I usually try out some new things for this show or at least try to show some small oddities, pieces with themes or looks that may not find their way into my regular visual vocabulary. Such is the piece at the top, a 6″ by 6″ painting on panel that is called Midnight Rider, based on and using the lyrics from the classic Allman Brothers song from 1970. Little piece of trivia: This was the A side of a single with another classic, Whipping Post, as the B side.

I really enjoy working on these sort of pieces. It’s a different mindset from my normal painting and it has the effect of cleansing the palate. Or maybe it’s palette in this case. These pieces have been fun and freeing. How they fit into my regular body of work, I can’t say. Guess it doesn’t really matter because even though I will show these pieces, they are actually done mainly for myself.

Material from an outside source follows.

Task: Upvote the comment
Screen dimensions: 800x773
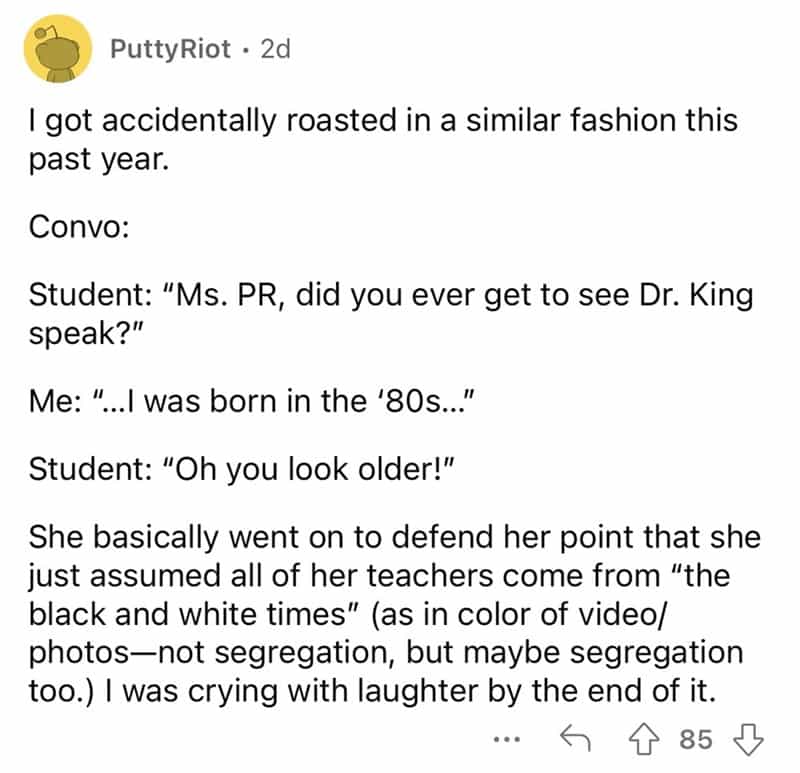Action: tap(641, 740)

For this Sunday morning music, the song is–surprise,surprise!- Midnight Rider. I am showing two versions. The first is from the late Sharon Jones and her Dap-Kings. It was produced for a Lincoln Mercury ad but that doesn’t take away from the strength of the performance. The second is from a performance from the also now-deceased Gregg Allman on the Cher variety TV show in 1975. It features a vintage dance performance from Cher, the kind of thing that was a regularly seen on the variety shows of that time. You don’t see much of this kind of stuff anymore– maybe for good reason. But it’s fun, in a weird kind of way.

Take a look and enjoy your Sunday.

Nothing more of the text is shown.